SCHENECTADY — Middle school academics will be standardized and high school students will have an opportunity to join a learning community that aligns with their interests next school year under a secondary school redesign plan unveiled Wednesday by the Schenectady City School District.
The redesign plan, intended to create more equitable learning outcomes and bolster graduation rates by better engaging students, comes after months of behind-the-scenes work by district leaders, including an assessment of current learning models, a survey that received more than 1,000 responses and numerous stakeholder meetings, including those with current and soon-to-be high school students.
“I just want to let the [school] board know that we were really intentional about what you’re going to see. We think it’s the right way to move forward and we’re excited,” said Superintendent Anibal Soler Jr.
Under the plan, incoming high school freshmen will be enrolled in a freshman leadership academy that will focus on building bonds between the graduating class, as well as project-based learning and character development through social and emotional learning.
Students in the program will explore future learning opportunities through a variety of electives, including those in business, the arts, math and sciences.
From there, freshmen will choose to enter into one of five leadership communities at the high school, including visual performing arts; STEM; business, marketing entrepreneurs; humanities, communication & advocacy; and distance learning.
Curriculum for each leadership community is still being finalized, but program drafts are available on the district’s website.
There will also be an opportunity for students to enroll in off-campus learning communities, including those at Steinmetz Career & Leadership Academy — which will only be open to those in grades 10 through 12 under the redesign — and a performing arts program that will focus on dance, theater and vocal classes at Proctors Theatre.
The district is also expanding its existing partnership with SUNY Schenectady by extending the Early College Smart Transfer program to include 64 freshmen and 24 sophomores. Under the expanded program, which allows students to earn an associates degree while enrolled in high school, students will be taught by district staff at the college’s downtown campus.
The district is looking to implement the redesign in phases and will be forming additional partnerships with community organizations in the coming months to phase-in new programs in future academic years. The students belonging to the class of 2026 will receive the full experience of the redesign, but conversations are underway about plans for those graduating in 2024 and 2025 to join leadership communities, according to Deputy Superintendent Lynne Rutnick, who oversaw the redesign effort.

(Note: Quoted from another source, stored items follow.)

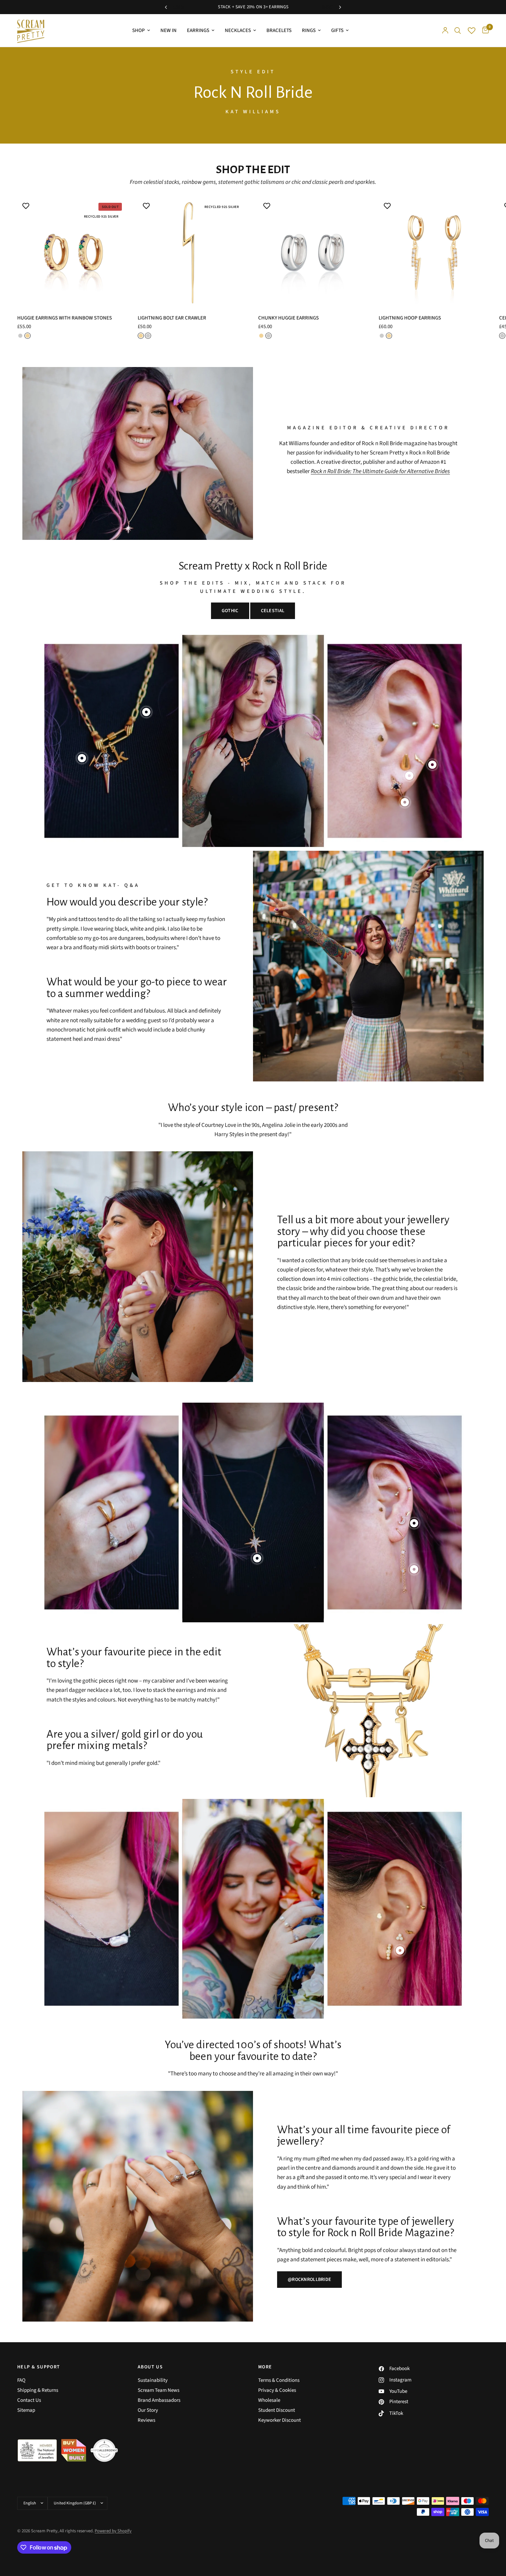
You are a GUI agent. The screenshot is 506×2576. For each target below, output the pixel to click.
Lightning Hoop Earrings (410, 318)
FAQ (21, 2380)
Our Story (148, 2410)
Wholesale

“It’s really a pathway approach to come to school and say, ‘I want to find my purpose,’” she said. “Not all students know their purpose when they leave high school, and that’s OK, but we want to at least provide them an opportunity to look at their strengths and interests.”
The ultimate goal is to bolster graduation rates, which have been on the rise in recent years but remain inconsistent between groups of students.
High school graduation rates for the class of 2019 were 70%, which improved to 76% and 80% for the class of 2020 and 2021, respectively, according to state data.
But discrepancies remain between students of color and those that are white. Just 7% of Hispanic graduates and 9% of Black students graduated last year with an advanced regents diploma compared to 19% of white students, according to state data, and white students have overall higher graduation rates than students of color.
To help address the discrepancies, the district will be standardizing academics at its three middle schools beginning next school year to ensure students are learning the same material, and unifying bell schedules for those in grades six through eight.
The district will also be rolling out new learning programs that will focus on providing behavioral and academic support for middle school students, and an AVID program — Advancement Via Individual Determination — that focuses on closing opportunity gaps.
AVID, which is already in place at the high school level, essentially prepares students to become students by teaching them essential skills on how to study and take notes, and how to balance academics with extracurricular activities, according to Kurt Redman, assistant director of secondary programs.
“As students get older, [AVID’s] more targeted to students who are capable of going to college but may be first-generation college students and may not really have the background of being prepared,” he said. “So it helps them in exploring colleges, getting on college campuses, researching what they’re interested in, all the way through the financial aid and application process as well.”
The district is now preparing to hold a series of public forums with parent liaisons and school administrators to raise awareness about the changes and is in the process of completing a district-wide building condition survey, which will determine where the freshman leadership academy takes place and class size moving forward.
Work is also ongoing to establish more community partners to expand the learning communities in the years ahead.
“All means all, which means we’re going to give quality programming to every single student,” Rutnick said.